Rodeando al Extranjero (Novela) Capítulo 7.

Hacía un bello atardecer. Unas cuantas personas se encontraban por allí: una especie de pequeño bosque. Una mujer que llevaba un pañuelo bordado alrededor de su cuello se dirigió hacia él.

– Oiga… ¿es usted de por aquí?.
– Sí.

Era una mujer muy distinguida. Se notaba a simple vista.

– Comprendo muchas cosas, joven… pero hay algo que no entiendo…
– Si le puedo contestar a lo que no entiende lo haré con mucho gusto.

– No entiendo que siendo usted de aquí se encuentre tan solo a su edad.
– Verá, señora…
– Me llamo Vera. Llámame Vera con toda libertad.

El Extranjero sólo sonrió de nuevo

– Verá Vera… me encuentro solo porque en mi soledad soy y en mi soledad puedo existir a pesar de lo que dicen los otros
– ¿Y quiénes son los otros?.

El Extranjero no contestó sino que tomó una ramita de pino y se la mostró a la distinguida señora.

– No entiendo.
– Pues es la respuesta a su pregunta.
– Sigo sin entender.
– Resulta, Vera, que todos somos como esta rama. Una vez desgajada del tronco de la mata se pasa a ser extranjero o extranjera, irreconocible para dicha mata
– ¿Te estás refiriendo a la familia?.
– Veo que es usted inteligente. Sí. Me estoy refiriendo a la familia.

Después, una pequeña lluvia comenzó a caer sobre el bosque y las personas que por allí caminaban comenzaron a correr para buscar refugio. El antes azul cielo se llenó de grandes nubarrones grises. La tormenta era ya inevitable.

– Ve usted…
– Yo sólo veo gente corriendo.
– Eso es.

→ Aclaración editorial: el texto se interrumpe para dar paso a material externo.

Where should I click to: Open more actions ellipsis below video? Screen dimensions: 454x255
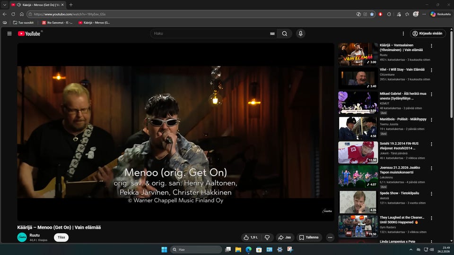(x=330, y=238)
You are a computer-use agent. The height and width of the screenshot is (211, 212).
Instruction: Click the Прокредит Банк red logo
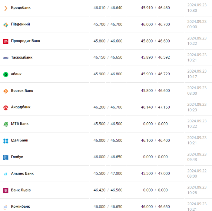pos(5,41)
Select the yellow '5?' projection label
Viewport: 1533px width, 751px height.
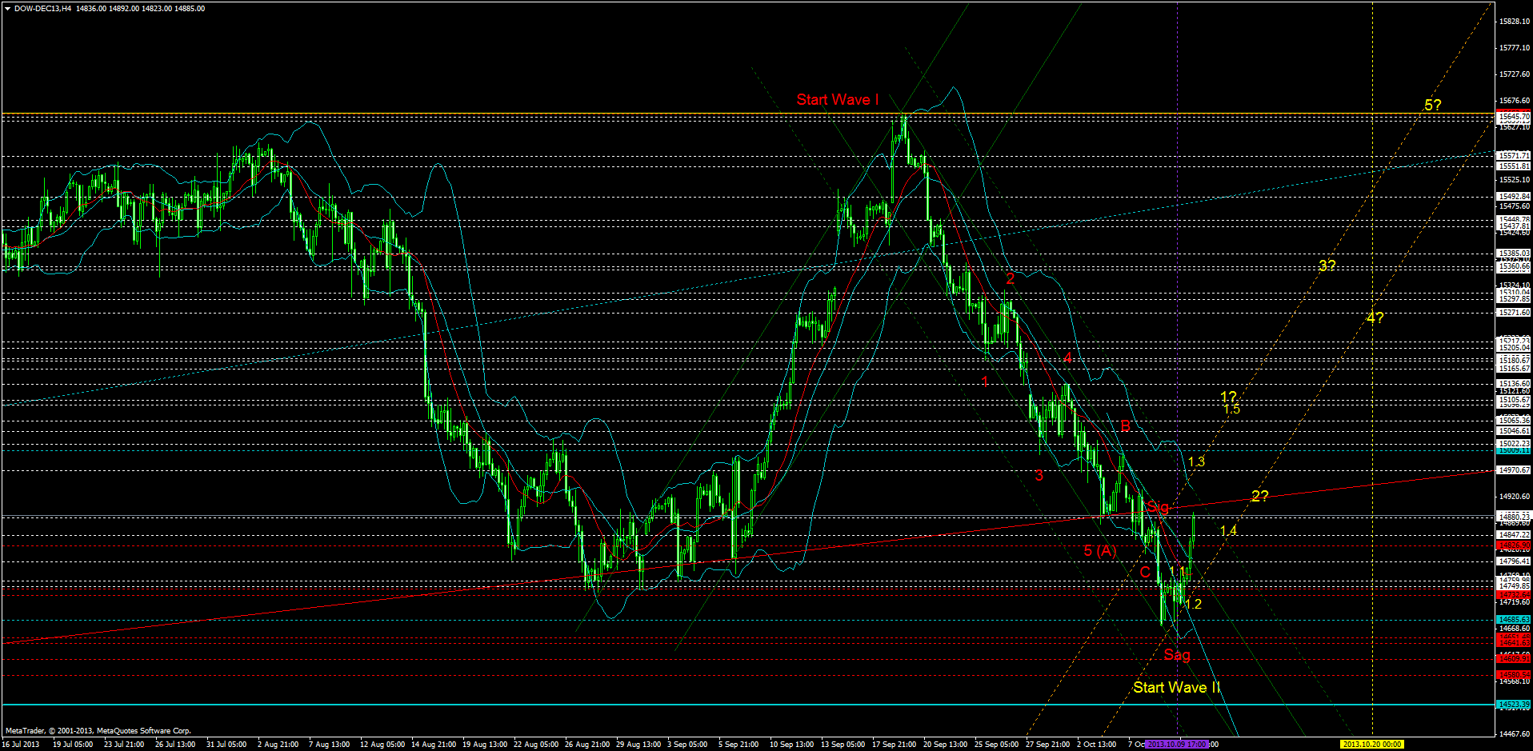tap(1432, 105)
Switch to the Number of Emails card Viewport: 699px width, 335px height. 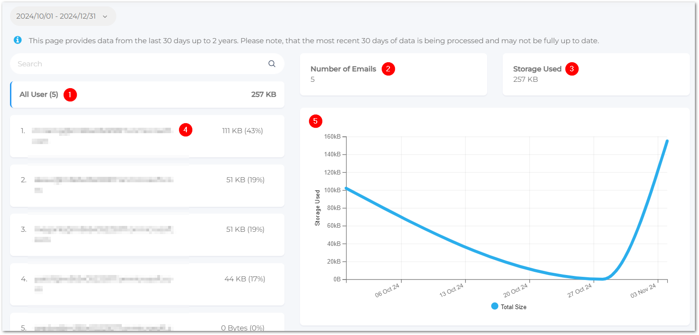[x=394, y=74]
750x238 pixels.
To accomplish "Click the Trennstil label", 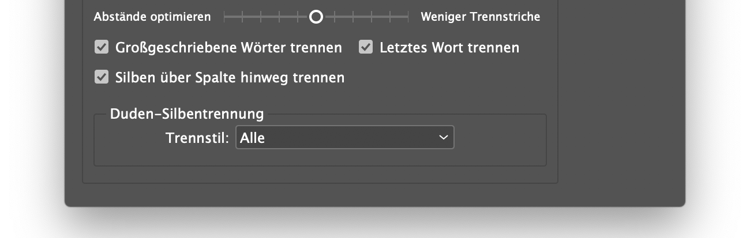I will click(x=198, y=138).
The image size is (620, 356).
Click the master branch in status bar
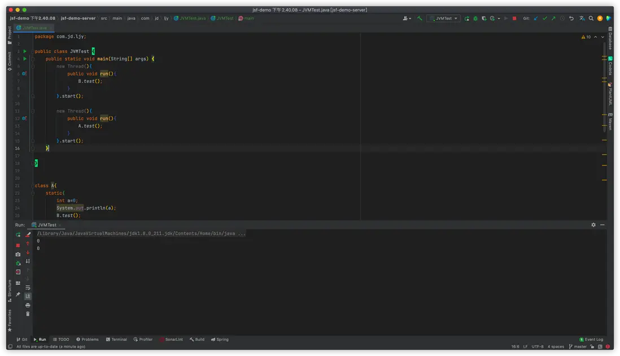tap(578, 346)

Cuando la familia se desmembra cada individuo que forma parte de ella sólo es una persona que huye porque tiene miedo.
– Me sorprende el modo que tienes de explicarlo tan profundo y sencillo a la vez. ¿Vas a seguir subiendo hacia la cima?.
– Sí.
– ¿Podría yo acompañarte?.
– Es imposible. Usted no soportaría los últimos kilómetros de la empinada cuesta porque, para eso, no hay que tener miedo a las tormentas humanas y es necesario tener mucha voluntad para soportarlo.
– Pero tú puedes ayudarme a conseguir tener esa voluntad que me falta.
– Imposible. Yo sólo soy un extranjero qu9e habla otro idioma y no podríamos entendernos mutuamente. Para podernos comprender debemos tener el mismo lenguaje
– ¿Pero tú hablas el mismo lenguaje que yo y te entiendo lo que hablas?
– No es eso, Vera. No hablamos el mismo lenguaje aunque hablemos el mismo idioma.
– De verdad que eres un joven muy extraño.
– Y sin embargo soy u9n joven totalmente normal. Como uno más de todos ellos. Lo que sucede no es cuestión de edades sino del lenguaje que existe en todos nuestros ocho sentidos humanos.
– ¿Ocho sentidos?. ¿No son sólo cinco?.
– Comprende ahora, Vera… por qué tenemos lenguajes diferentes…
– ¿Entonces qué tengo que hacer?
– Lo mejor que puede hacer es bajar a la Gran Ciudad y seguir viviendo allí, empleando el mismo lenguaje de quienes son como usted, Vera. Así será usted verdaderamente feliz y no tendrá tanta crisis de identidad. Deje el lenguaje de los jóvenes para los jóvenes… ¿ha comprendido?.

La distinguida señora comenzó a bajar rápidamente. El cielo cada vez amenazaba más con la tormenta… pero de repente se volvió y gritó al Extranjero

– Espere Baja aquí. Te regalo mi pañuelo.
– No señora. No se confunda Yo no soy su caballero. Búsquelo en las grandes avenidas de su urbanización lujosa.
– ¿Quién te crees que eres tú, vanidoso?.
– Cualquier ser humano menos un vanidoso.

Volvió a seguir ascendiendo el Extranjero sin darle ya más importancia al asunto.

– !!!Te crees un hombre libre!!!.

El Extranjero siguió su camino sin volver la vista atrás pero pensó para sus adentros “Tú lo has dicho”.

Y ahora sí, cuando sonaban las cinco de la tarde en los relojes de las catedrales de la Gran Ciudad y mientras la distinguida señora montaba en su lujoso automóvil rumbo hacia ella… !comenzó la tormenta!.